------ SUPPLIED RECORDS ------
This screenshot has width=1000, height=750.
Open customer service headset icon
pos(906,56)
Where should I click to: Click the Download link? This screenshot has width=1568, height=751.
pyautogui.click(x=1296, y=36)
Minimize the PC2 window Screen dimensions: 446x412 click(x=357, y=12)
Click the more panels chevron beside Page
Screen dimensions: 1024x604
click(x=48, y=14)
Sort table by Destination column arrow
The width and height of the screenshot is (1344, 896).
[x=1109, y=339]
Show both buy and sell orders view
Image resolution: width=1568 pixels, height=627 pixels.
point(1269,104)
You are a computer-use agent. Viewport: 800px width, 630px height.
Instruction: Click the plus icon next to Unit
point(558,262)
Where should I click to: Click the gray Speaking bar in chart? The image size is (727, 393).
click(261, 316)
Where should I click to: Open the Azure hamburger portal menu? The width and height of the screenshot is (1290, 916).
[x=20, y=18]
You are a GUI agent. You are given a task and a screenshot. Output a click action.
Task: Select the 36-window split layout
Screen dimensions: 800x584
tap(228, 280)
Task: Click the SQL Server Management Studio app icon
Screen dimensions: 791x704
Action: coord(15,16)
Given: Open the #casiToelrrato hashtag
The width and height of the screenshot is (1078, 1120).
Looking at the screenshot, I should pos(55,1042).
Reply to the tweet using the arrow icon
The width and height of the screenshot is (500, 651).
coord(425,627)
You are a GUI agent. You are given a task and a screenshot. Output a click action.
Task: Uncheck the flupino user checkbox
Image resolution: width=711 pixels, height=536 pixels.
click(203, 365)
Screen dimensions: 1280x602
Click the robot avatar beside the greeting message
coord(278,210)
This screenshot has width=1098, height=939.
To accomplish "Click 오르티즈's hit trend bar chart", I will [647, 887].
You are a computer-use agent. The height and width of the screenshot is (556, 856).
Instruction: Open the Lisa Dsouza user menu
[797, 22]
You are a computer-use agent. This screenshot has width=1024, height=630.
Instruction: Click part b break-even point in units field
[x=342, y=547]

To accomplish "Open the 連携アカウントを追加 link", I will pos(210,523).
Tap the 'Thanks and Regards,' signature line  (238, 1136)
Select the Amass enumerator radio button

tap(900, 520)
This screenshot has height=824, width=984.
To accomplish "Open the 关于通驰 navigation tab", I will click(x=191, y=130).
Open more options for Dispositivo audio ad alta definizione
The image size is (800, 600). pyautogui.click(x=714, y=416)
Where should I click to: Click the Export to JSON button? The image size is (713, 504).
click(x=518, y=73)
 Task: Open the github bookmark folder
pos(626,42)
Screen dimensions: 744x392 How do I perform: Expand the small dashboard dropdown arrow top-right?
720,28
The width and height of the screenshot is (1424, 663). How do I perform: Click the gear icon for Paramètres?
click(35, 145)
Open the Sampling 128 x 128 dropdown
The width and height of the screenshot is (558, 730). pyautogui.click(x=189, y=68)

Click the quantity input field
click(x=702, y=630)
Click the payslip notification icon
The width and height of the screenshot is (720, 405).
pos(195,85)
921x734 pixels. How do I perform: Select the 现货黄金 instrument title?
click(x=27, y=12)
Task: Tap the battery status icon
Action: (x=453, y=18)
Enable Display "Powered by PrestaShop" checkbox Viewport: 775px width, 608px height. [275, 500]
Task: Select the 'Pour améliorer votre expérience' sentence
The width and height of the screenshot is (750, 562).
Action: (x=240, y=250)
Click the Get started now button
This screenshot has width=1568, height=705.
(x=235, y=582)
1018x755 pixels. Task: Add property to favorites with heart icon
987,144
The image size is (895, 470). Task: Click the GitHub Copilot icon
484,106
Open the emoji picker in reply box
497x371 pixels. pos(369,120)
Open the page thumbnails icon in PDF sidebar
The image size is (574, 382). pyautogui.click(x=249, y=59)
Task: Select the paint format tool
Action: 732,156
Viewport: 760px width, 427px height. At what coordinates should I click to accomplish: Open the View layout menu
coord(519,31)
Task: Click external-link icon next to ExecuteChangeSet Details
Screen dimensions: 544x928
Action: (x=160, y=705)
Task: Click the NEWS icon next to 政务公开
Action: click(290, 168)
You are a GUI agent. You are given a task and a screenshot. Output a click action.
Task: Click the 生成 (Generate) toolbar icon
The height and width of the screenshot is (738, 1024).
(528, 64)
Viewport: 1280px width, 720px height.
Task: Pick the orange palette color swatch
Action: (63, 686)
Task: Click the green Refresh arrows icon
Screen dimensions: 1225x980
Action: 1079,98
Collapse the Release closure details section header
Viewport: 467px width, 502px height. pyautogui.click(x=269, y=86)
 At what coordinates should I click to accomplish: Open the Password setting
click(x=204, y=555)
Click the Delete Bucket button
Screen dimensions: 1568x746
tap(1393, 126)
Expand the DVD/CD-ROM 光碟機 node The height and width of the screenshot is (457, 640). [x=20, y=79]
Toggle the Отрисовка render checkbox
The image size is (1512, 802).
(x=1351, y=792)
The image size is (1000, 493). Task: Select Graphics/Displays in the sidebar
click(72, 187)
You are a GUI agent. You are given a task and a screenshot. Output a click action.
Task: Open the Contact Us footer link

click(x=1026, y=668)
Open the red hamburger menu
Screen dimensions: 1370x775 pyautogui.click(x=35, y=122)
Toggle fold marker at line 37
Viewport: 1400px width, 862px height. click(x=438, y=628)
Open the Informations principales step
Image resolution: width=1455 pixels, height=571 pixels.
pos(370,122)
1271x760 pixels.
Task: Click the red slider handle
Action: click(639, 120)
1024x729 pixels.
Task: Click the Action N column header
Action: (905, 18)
------
Output each line of the material exactly, keeping every word as it appears.

This screenshot has width=1000, height=750.
Open customer service headset icon
pos(906,56)
Where should I click to: Click the Download link? This screenshot has width=1568, height=751.
pyautogui.click(x=1296, y=36)
Minimize the PC2 window Screen dimensions: 446x412 click(x=357, y=12)
Click the more panels chevron beside Page
Screen dimensions: 1024x604
click(x=48, y=14)
Sort table by Destination column arrow
The width and height of the screenshot is (1344, 896).
[x=1109, y=339]
Show both buy and sell orders view
Image resolution: width=1568 pixels, height=627 pixels.
point(1269,104)
You are a computer-use agent. Viewport: 800px width, 630px height.
Instruction: Click the plus icon next to Unit
point(558,262)
Where should I click to: Click the gray Speaking bar in chart? The image size is (727, 393).
click(261, 316)
Where should I click to: Open the Azure hamburger portal menu? The width and height of the screenshot is (1290, 916).
[x=20, y=18]
You are a GUI agent. You are given a task and a screenshot. Output a click action.
Task: Select the 36-window split layout
Screen dimensions: 800x584
tap(228, 280)
Task: Click the SQL Server Management Studio app icon
Screen dimensions: 791x704
Action: coord(15,16)
Given: Open the #casiToelrrato hashtag
The width and height of the screenshot is (1078, 1120).
Looking at the screenshot, I should pos(55,1042).
Reply to the tweet using the arrow icon
The width and height of the screenshot is (500, 651).
coord(425,627)
You are a GUI agent. You are given a task and a screenshot. Output a click action.
Task: Uncheck the flupino user checkbox
Image resolution: width=711 pixels, height=536 pixels.
click(203, 365)
Screen dimensions: 1280x602
Click the robot avatar beside the greeting message
coord(278,210)
This screenshot has width=1098, height=939.
To accomplish "Click 오르티즈's hit trend bar chart", I will [647, 887].
You are a computer-use agent. The height and width of the screenshot is (556, 856).
Instruction: Open the Lisa Dsouza user menu
[797, 22]
You are a computer-use agent. This screenshot has width=1024, height=630.
Instruction: Click part b break-even point in units field
[x=342, y=547]

To accomplish "Open the 連携アカウントを追加 link", I will pos(210,523).
Tap the 'Thanks and Regards,' signature line  (238, 1136)
Select the Amass enumerator radio button

tap(900, 520)
This screenshot has height=824, width=984.
To accomplish "Open the 关于通驰 navigation tab", I will click(x=191, y=130).
Open more options for Dispositivo audio ad alta definizione
The image size is (800, 600). pyautogui.click(x=714, y=416)
Where should I click to: Click the Export to JSON button? The image size is (713, 504).
click(x=518, y=73)
 Task: Open the github bookmark folder
pos(626,42)
Screen dimensions: 744x392 How do I perform: Expand the small dashboard dropdown arrow top-right?
720,28
The width and height of the screenshot is (1424, 663). How do I perform: Click the gear icon for Paramètres?
click(35, 145)
Open the Sampling 128 x 128 dropdown
The width and height of the screenshot is (558, 730). pyautogui.click(x=189, y=68)

Click the quantity input field
click(x=702, y=630)
Click the payslip notification icon
The width and height of the screenshot is (720, 405).
pos(195,85)
921x734 pixels. How do I perform: Select the 现货黄金 instrument title?
click(x=27, y=12)
Task: Tap the battery status icon
Action: (x=453, y=18)
Enable Display "Powered by PrestaShop" checkbox Viewport: 775px width, 608px height. [275, 500]
Task: Select the 'Pour améliorer votre expérience' sentence
The width and height of the screenshot is (750, 562).
Action: (x=240, y=250)
Click the Get started now button
This screenshot has width=1568, height=705.
(x=235, y=582)
1018x755 pixels. Task: Add property to favorites with heart icon
987,144
The image size is (895, 470). Task: Click the GitHub Copilot icon
484,106
Open the emoji picker in reply box
497x371 pixels. pos(369,120)
Open the page thumbnails icon in PDF sidebar
The image size is (574, 382). pyautogui.click(x=249, y=59)
Task: Select the paint format tool
Action: 732,156
Viewport: 760px width, 427px height. At what coordinates should I click to accomplish: Open the View layout menu
coord(519,31)
Task: Click external-link icon next to ExecuteChangeSet Details
Screen dimensions: 544x928
Action: (x=160, y=705)
Task: Click the NEWS icon next to 政务公开
Action: click(290, 168)
You are a GUI agent. You are given a task and a screenshot. Output a click action.
Task: Click the 生成 (Generate) toolbar icon
The height and width of the screenshot is (738, 1024).
(528, 64)
Viewport: 1280px width, 720px height.
Task: Pick the orange palette color swatch
Action: (63, 686)
Task: Click the green Refresh arrows icon
Screen dimensions: 1225x980
Action: 1079,98
Collapse the Release closure details section header
Viewport: 467px width, 502px height. pyautogui.click(x=269, y=86)
 At what coordinates should I click to accomplish: Open the Password setting
click(x=204, y=555)
Click the Delete Bucket button
Screen dimensions: 1568x746
tap(1393, 126)
Expand the DVD/CD-ROM 光碟機 node The height and width of the screenshot is (457, 640). [x=20, y=79]
Toggle the Отрисовка render checkbox
The image size is (1512, 802).
(x=1351, y=792)
The image size is (1000, 493). Task: Select Graphics/Displays in the sidebar
click(72, 187)
You are a GUI agent. You are given a task and a screenshot. Output a click action.
Task: Open the Contact Us footer link

click(x=1026, y=668)
Open the red hamburger menu
Screen dimensions: 1370x775 pyautogui.click(x=35, y=122)
Toggle fold marker at line 37
Viewport: 1400px width, 862px height. click(x=438, y=628)
Open the Informations principales step
Image resolution: width=1455 pixels, height=571 pixels.
pos(370,122)
1271x760 pixels.
Task: Click the red slider handle
Action: click(639, 120)
1024x729 pixels.
Task: Click the Action N column header
Action: (905, 18)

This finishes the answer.